Transport ministry tightens controls for selection committee membership
Sylvain Gaudreault takes action following corruption inquiry testimony
CBC News
Posted: Jan 30, 2013 6:09 PM ET
Last Updated: Jan 30, 2013 7:02 PM ET
Transport Minister Sylvain Gaudreault said the declaration of interest will be made on the honour system, but is 'serious.' (CBC)
Quebec’s Transport Minister Sylvain Gaudreault said he is reviewing the regulations for members of transport ministry selection committees, following testimony yesterday by a Montreal engineer at the province's corruption inquiry.
On Wednesday, Michel Lalonde, CEO of a Montreal-area engineering firm told the commission he paid a member of a transport ministry selection committee in exchange for contracts.
Gaudreault said, in light of the testimony, members of the committees will now have to sign a declaration of interest form to register their financial and other interests that could potentially conflict with their role.
“It will be a declaration that is signed under the selection committee member’s honour… it is something serious,” Gaudreault told reporters in Quebec City on Wednesday.

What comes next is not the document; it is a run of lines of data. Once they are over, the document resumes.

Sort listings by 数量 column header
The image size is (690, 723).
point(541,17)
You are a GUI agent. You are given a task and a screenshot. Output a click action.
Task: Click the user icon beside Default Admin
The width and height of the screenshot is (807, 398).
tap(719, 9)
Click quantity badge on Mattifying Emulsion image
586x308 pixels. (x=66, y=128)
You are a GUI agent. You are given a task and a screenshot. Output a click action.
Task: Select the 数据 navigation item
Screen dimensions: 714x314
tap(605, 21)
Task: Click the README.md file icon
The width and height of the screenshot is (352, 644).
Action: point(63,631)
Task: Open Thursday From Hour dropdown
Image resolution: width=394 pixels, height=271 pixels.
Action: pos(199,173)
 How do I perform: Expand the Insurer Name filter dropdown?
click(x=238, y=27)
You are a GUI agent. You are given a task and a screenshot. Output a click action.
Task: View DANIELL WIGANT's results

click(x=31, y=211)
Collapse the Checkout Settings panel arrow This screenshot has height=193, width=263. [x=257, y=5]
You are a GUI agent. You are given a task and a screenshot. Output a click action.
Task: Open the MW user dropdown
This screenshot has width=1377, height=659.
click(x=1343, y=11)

Gaudreault said he has also asked his deputy minister to propose further ways to tighten the controls on selection committee members.

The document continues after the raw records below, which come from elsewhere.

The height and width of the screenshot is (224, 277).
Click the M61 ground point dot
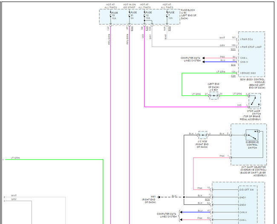159,197
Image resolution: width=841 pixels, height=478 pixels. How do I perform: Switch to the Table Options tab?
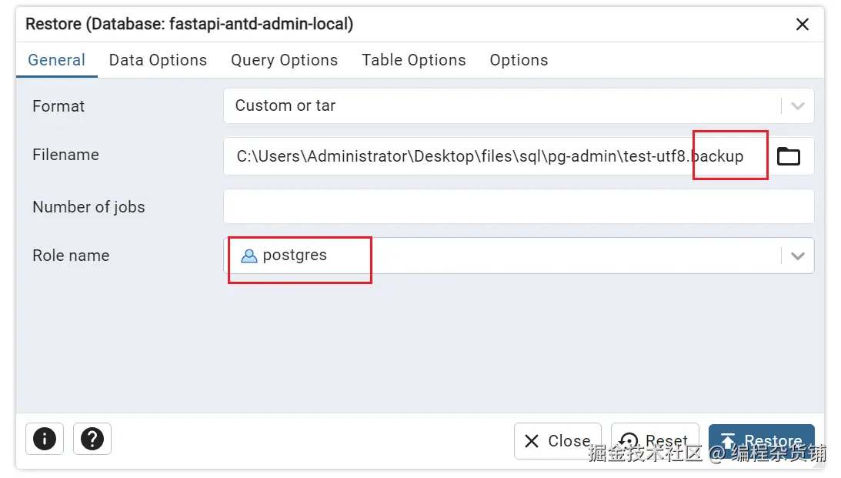[414, 60]
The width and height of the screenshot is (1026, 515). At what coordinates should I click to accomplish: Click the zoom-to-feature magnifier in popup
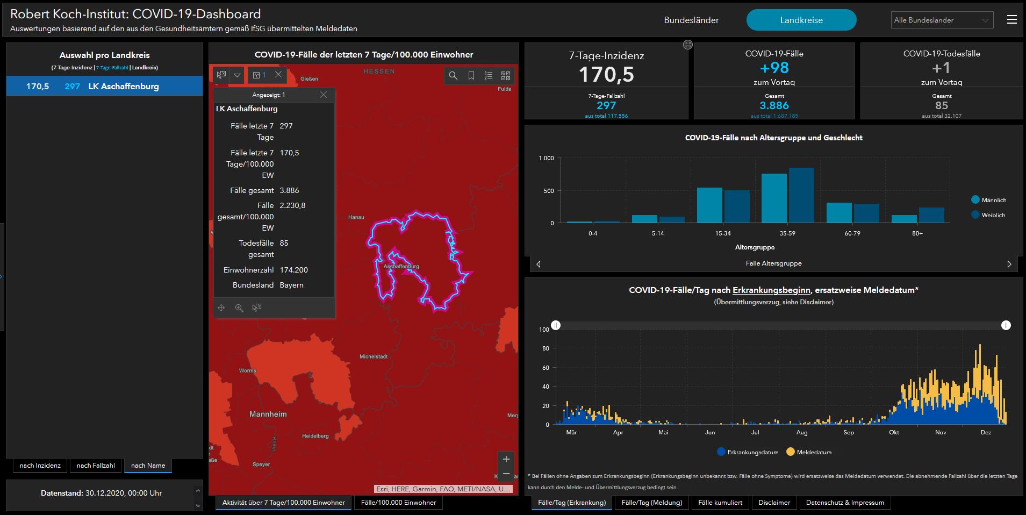pyautogui.click(x=239, y=308)
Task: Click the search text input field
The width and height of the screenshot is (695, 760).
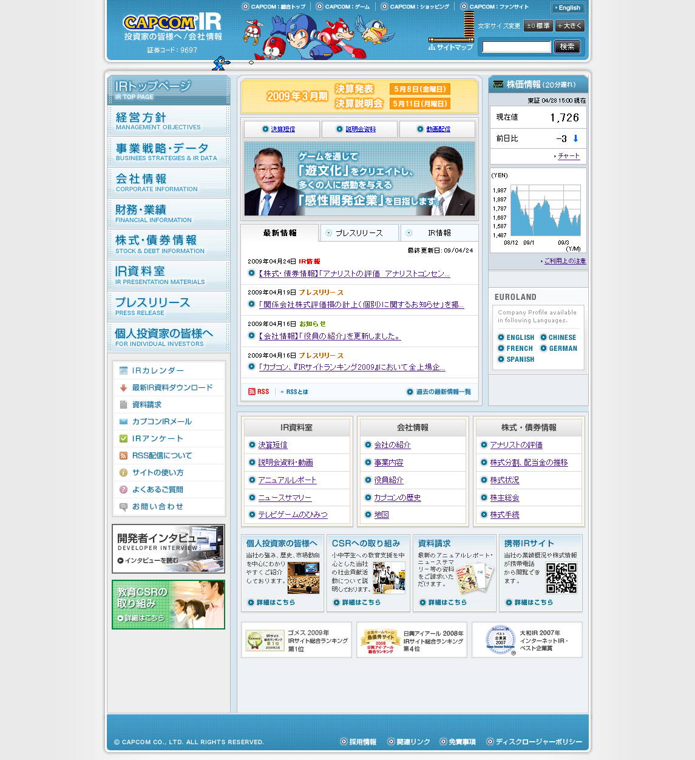Action: pyautogui.click(x=517, y=47)
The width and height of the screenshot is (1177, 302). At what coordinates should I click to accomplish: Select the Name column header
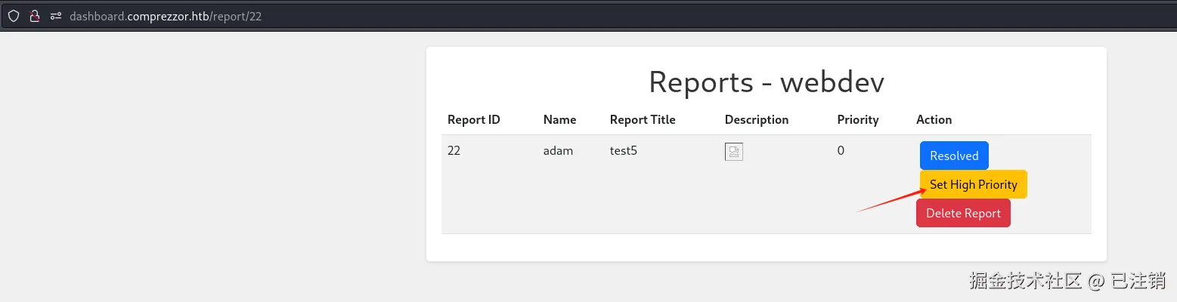click(x=559, y=119)
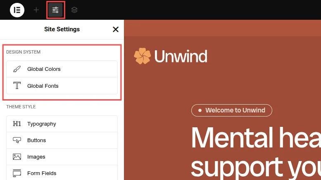The image size is (321, 180).
Task: Click the Elementor logo in the top bar
Action: pyautogui.click(x=17, y=10)
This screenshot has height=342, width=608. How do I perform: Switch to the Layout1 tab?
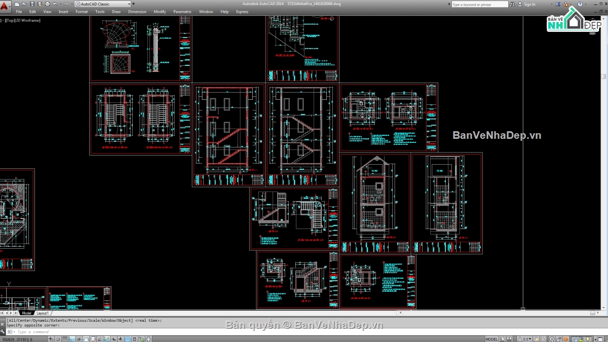pyautogui.click(x=43, y=313)
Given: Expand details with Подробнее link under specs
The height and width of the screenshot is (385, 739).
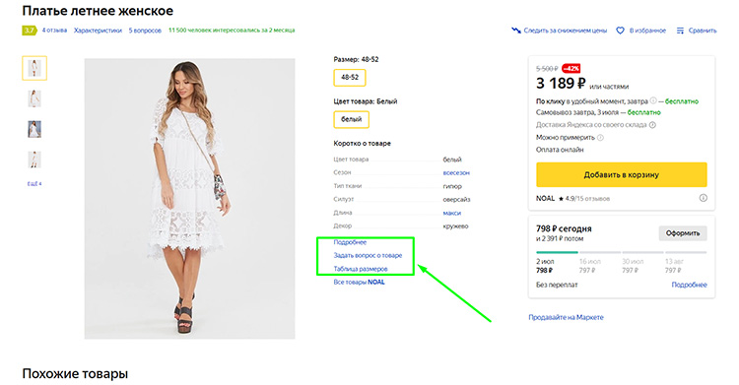Looking at the screenshot, I should [350, 242].
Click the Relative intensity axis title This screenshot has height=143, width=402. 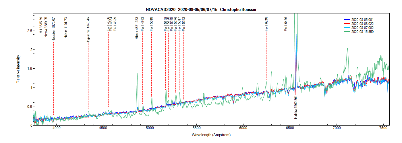[x=18, y=69]
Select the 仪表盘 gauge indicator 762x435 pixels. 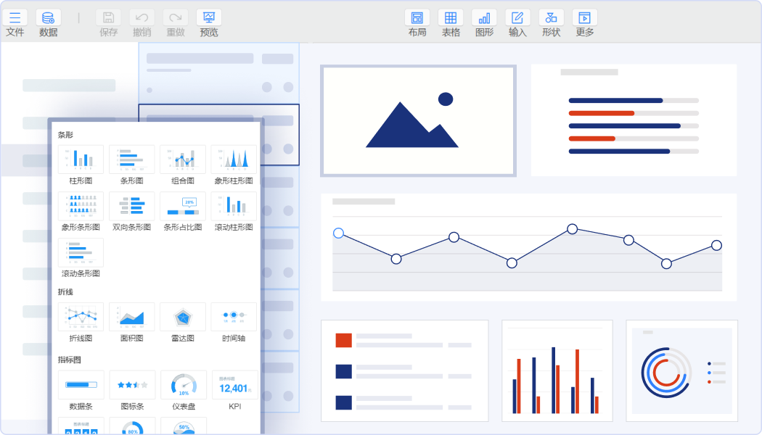tap(183, 385)
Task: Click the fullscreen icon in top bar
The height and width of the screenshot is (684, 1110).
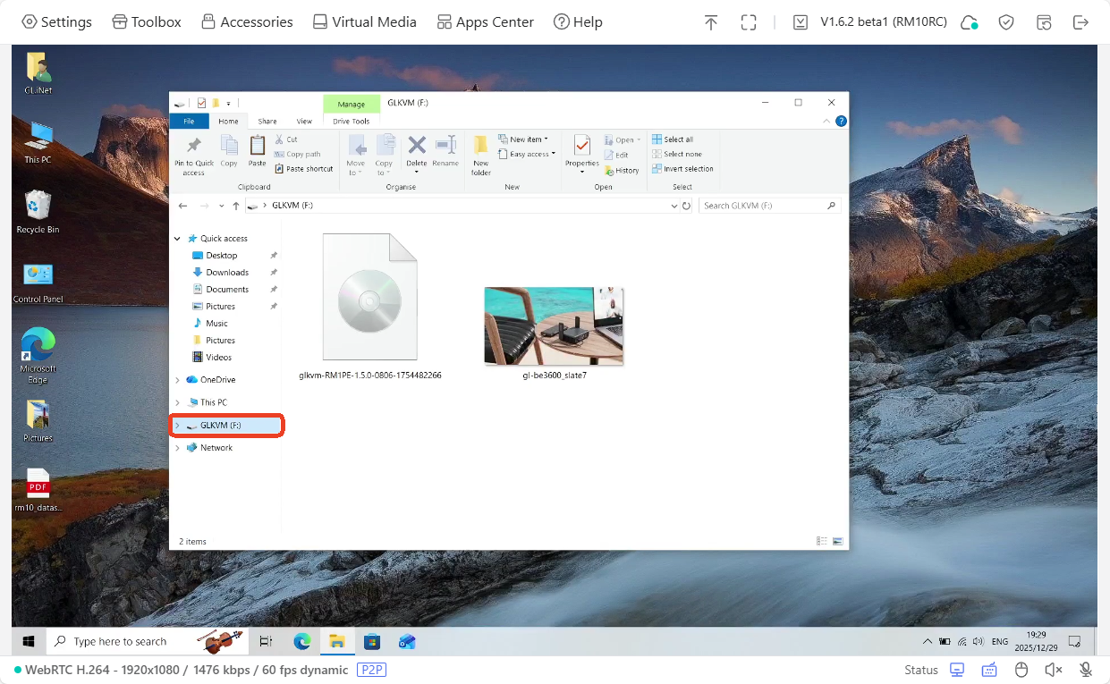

Lalonde, the president of Génius Conseil — formerly known as Groupe Séguin — has been testifying before the province's corruption commission for several days.
On Tuesday, Lalonde said his engineering firm gave gifts to Claude Millaire, who sat on Transport Québec selection committees, including a cell phone for which the firm paid the bill over the course of several years.
He said he also handed over $25,000 cash to Millaire. He said Millaire was the only member of the selection committee that his firm paid.
Gaudreault said Millaire, a retired civil servant from the provincial health ministry, has not been a member of Transport Québec selection committees since 2011.
The minister admitted he did not know more about Millaire’s background, but said that members of the committees are selected for their expertise about work sites or the awarding of contracts and that efforts are made to include representatives from outside the transport ministry.
Gaudreault said his ministry is also reviewing the composition of the group at the ministry that is responsible for choosing members of selection committees that decide on the awarding of contracts.
“We want to make sure it isn’t always the same people,” he said.